Abstract Background Diffuse midline glioma (DMG), including diffuse intrinsic pontine glioma (DIPG), constitutes a uniformly fatal group of pediatric brain tumors harboring a median overall survival of 9–11 months post-diagnosis. Palliative radiotherapy remains the sole standard treatment for this disease. Brain-penetrant drugs, such as ONC201 and PI3K/mTOR inhibitor paxalisib, have shown promise in improving the clinical outcomes for patients with progressive DMG NCT05009992. Despite these advances, the highly adaptive nature of DMG portends robust capability for therapeutic resistance. Thus, there is an urgent need to understand adaptation mechanisms to inform the next effective therapies. Methods We conducted scRNA-seq and scATAC-seq on immunocompetent Pdgframut, p53mut, H3.3K27M (PPK) DMG mouse model treated with ONC201 (125 mg/kg) and paxalisib (5 mg/kg), alone or in combination. Additionally, brain tissues from RA-055 (H3.3K27M, TP53mut, PDGFRAamp, MYCNamp) tumor bearing xenografts treated with optimized paxalisib (5 mg/kg/b.i.d. with 150 mg/kg/day metformin) were collected at four weeks and at endpoint and subjected to Xenium spatial transcriptomics.

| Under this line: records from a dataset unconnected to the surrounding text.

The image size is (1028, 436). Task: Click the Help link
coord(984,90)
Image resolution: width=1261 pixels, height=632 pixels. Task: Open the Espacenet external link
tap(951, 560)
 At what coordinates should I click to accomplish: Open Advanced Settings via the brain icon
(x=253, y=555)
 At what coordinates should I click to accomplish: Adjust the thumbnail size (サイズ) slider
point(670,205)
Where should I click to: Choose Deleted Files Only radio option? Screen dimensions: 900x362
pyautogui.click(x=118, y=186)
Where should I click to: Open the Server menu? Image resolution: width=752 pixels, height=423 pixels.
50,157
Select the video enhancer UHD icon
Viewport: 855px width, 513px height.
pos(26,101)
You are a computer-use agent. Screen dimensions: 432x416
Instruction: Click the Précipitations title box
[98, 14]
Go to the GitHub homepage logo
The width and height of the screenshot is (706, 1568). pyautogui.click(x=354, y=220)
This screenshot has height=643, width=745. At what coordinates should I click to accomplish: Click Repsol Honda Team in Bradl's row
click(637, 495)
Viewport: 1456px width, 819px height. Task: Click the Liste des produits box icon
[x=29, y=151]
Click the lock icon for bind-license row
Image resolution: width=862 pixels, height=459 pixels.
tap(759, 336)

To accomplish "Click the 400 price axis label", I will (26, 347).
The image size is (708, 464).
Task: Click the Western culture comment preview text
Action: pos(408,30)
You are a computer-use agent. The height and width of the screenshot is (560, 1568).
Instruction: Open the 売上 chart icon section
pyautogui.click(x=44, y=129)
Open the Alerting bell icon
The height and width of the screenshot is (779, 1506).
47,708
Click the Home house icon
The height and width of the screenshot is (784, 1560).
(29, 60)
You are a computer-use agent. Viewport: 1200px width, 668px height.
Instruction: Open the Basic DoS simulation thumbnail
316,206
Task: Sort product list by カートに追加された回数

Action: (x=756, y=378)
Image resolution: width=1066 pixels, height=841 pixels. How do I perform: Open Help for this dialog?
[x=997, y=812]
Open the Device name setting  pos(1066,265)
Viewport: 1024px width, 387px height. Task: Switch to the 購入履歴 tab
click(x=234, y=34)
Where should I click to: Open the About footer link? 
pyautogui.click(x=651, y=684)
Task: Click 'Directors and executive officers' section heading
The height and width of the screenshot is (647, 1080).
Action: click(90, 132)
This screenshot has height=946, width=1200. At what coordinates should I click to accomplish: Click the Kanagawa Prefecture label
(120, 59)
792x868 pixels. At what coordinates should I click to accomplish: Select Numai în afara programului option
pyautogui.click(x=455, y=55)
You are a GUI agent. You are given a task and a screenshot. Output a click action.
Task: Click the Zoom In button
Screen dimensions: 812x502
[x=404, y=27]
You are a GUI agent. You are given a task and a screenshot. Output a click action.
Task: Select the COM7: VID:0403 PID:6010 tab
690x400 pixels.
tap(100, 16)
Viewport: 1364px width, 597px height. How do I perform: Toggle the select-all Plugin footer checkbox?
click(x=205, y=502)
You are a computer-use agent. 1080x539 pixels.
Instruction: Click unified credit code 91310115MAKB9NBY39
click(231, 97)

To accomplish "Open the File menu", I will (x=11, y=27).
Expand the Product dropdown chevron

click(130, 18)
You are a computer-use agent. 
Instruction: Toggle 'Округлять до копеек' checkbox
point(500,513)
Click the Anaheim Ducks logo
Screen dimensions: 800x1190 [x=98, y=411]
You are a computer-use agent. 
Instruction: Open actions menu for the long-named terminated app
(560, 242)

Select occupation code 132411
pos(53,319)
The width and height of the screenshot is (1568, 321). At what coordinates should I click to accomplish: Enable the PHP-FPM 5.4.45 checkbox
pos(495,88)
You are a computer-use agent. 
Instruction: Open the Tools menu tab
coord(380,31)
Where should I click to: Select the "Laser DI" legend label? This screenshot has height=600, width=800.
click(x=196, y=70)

Results We identified two distinct trajectories of tumor adaptation in oligodendrocyte progenitor cell (OPC)-like populations specific to ONC201 and paxalisib treatments, with increased activation of the mitogen-activated protein kinase (MAPK) signaling pathway alongside these trajectories. Statistical analyses confirmed significant over-activation of the MAPK in ONC201-treated vs untreated mice (GSEA: NES=1.50, padj=0.014; PROGENy: padj0.001). We show that ONC201 and paxalisib treatments enhance immune cell infiltration and antigen presentation with increased expression of MHC class II genes. However, this was accompanied by immunosuppressive features such as Cd274/PD-L1 and Cd74 expression, likely promoting immune escape. Conclusions Our study demonstrates the cellular and molecular adaptations of DMG cells to ONC201 and paxalisib within both tumor and immune compartments. Importantly, our data highlights the potential of immunotherapies and MAPK inhibitors as promising combination to improve clinical outcomes of DMG patients.